Metadata-Version: 2.1
Name: dynamodb_pyio
Version: 0.1.1
Summary: Apache Beam Python I/O connector for Amazon DynamoDB
License: Apache-2.0
Author: Beam PyIO
Requires-Python: >=3.8,<3.13
Classifier: License :: OSI Approved :: Apache Software License
Classifier: Programming Language :: Python :: 3
Classifier: Programming Language :: Python :: 3.8
Classifier: Programming Language :: Python :: 3.9
Classifier: Programming Language :: Python :: 3.10
Classifier: Programming Language :: Python :: 3.11
Classifier: Programming Language :: Python :: 3.12
Requires-Dist: apache-beam[aws] (>=2.19.0)
Requires-Dist: certifi (>=2024.07.04)
Requires-Dist: numpy (==1.24.4) ; python_version == "3.8"
Requires-Dist: numpy (>1.24.4) ; python_version >= "3.9" and python_version < "3.13"
Requires-Dist: pandas (==2.0.3) ; python_version == "3.8"
Requires-Dist: pandas (>2.0.3) ; python_version >= "3.9" and python_version < "3.13"
Requires-Dist: scipy (==1.6.1) ; python_version == "3.8"
Requires-Dist: scipy (>1.6.1) ; python_version >= "3.9" and python_version < "3.13"
Requires-Dist: urllib3 (<2)
Description-Content-Type: text/markdown

# dynamodb_pyio

![doc](https://github.com/beam-pyio/dynamodb_pyio/workflows/doc/badge.svg)
![test](https://github.com/beam-pyio/dynamodb_pyio/workflows/test/badge.svg)
[![release](https://img.shields.io/github/release/beam-pyio/dynamodb_pyio.svg)](https://github.com/beam-pyio/dynamodb_pyio/releases)
![pypi](https://img.shields.io/pypi/v/dynamodb_pyio)
![python](https://img.shields.io/pypi/pyversions/dynamodb_pyio)

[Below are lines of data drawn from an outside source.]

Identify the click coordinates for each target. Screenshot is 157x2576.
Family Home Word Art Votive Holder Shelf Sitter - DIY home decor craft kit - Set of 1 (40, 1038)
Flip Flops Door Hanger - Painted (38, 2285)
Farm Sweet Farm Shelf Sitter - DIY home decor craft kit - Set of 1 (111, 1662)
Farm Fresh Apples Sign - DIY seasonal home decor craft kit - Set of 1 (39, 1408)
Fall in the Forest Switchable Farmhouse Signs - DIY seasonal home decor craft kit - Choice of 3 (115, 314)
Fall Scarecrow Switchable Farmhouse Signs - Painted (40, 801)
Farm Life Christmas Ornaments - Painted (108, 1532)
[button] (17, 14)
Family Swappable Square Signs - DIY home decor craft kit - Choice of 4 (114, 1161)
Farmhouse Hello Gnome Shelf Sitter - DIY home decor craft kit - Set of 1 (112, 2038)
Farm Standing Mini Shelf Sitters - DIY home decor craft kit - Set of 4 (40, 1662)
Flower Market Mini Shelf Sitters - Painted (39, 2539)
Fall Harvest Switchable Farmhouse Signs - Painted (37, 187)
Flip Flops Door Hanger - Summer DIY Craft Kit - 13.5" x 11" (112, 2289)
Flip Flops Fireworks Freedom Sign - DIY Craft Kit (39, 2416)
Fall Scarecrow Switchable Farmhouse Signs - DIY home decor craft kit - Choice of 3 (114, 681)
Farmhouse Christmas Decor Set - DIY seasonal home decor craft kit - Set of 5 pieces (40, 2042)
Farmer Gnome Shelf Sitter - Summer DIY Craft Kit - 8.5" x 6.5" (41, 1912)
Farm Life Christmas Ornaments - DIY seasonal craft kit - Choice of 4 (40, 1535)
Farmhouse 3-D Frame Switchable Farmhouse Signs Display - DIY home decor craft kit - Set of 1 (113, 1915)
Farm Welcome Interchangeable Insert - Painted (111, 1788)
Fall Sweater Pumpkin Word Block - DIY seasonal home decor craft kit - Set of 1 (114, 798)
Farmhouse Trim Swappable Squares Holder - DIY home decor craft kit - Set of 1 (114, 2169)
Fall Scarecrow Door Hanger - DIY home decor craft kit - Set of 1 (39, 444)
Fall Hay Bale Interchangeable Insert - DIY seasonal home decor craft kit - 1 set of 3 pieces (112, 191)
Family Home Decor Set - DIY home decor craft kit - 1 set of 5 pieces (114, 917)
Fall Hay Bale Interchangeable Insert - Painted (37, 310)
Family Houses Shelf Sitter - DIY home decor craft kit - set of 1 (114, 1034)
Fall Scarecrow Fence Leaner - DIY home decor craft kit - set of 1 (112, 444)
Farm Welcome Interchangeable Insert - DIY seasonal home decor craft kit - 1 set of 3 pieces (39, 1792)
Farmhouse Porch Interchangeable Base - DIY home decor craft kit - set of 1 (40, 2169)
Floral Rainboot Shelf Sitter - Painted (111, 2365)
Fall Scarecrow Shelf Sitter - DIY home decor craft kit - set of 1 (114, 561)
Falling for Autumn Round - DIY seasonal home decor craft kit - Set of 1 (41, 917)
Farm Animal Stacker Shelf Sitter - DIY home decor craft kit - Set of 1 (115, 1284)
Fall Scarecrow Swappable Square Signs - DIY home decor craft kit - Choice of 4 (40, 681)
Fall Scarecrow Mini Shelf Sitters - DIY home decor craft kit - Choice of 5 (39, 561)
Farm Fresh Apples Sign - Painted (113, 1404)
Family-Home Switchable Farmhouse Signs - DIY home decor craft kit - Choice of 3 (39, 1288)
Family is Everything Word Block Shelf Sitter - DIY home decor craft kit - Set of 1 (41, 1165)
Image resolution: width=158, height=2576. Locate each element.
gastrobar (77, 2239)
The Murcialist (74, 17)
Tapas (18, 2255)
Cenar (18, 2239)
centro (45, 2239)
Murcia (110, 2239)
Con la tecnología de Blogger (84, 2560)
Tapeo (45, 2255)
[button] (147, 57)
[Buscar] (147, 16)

[Amazon DynamoDB](https://aws.amazon.com/dynamodb/) is a serverless, NoSQL database service that allows you to develop modern applications at any scale. The Apache Beam Python I/O connector for Amazon DynamoDB (`dynamodb_pyio`) aims to integrate with the database service by supporting source and sink connectors. Currently, the sink connector is available.

## Installation

The connector can be installed from PyPI.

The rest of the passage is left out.